Se al tempo della DDR la cittadina contava oltre 70mila abitanti ed era un importante centro industriale, dopo la riunificazione la popolazione si è dimezzata. Oggi la disoccupazione è all’11%, una cifra di per sé non esagerata. Ma comunque «trovare lavoro è difficile, qui è il problema principale», puntualizza l’attivista. E se ad andarsene sono soprattutto i giovani, ancora più preoccupante è che a fare le valigie siano anche molte donne, statisticamente più istruite e indipendenti rispetto agli uomini. Al punto che nella regione si è iniziato a parlare di una vera e propria “crisi del mercato affettivo”: di fronte ad un crescente numero di maschi soli, la presa sulla popolazione di una cultura dell’intolleranza e dell’odio assume contorni ancora più definiti.

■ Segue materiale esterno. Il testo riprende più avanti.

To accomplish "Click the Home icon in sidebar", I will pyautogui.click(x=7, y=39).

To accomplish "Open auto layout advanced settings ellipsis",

Difficile prevedere come andranno le elezioni, alla fine. Tra la gente c’è tanta attesa, ma anche tanto timore: qui una vittoria della destra xenofoba metterebbe a rischio più che altrove il quieto vivere delle persone. E anche molto di più. «Io credo che ci sia un’urgenza di soluzioni politiche radicali per risolvere le disuguaglianze sociali che esistono qui», ammette Schönfelder. Una Sassonia metafora dell’Europa? Chissà. Quel che è certo, è che se i nazionalismi si assomigliano dappertutto, l’argine all’ascesa delle destre deve essere ugualmente unitario. «Serve una visione ampia e soluzioni forti in termini di tassazione e di proprietà privata. È per questo che oggi si discute tanto di un reddito di base universale o del contenimento delle grandi proprietà. Servono posizioni politiche che osino buttarsi al di là della siepe e che siano davvero radicali, soprattutto a sinistra». L’ottimismo, insomma, per ora è meglio tenerselo in tasca. Occorrono mani libere. Ché prima di rimboccarsi le maniche per rifare l’Europa, qui c’è una bomba a orologeria da disinnescare.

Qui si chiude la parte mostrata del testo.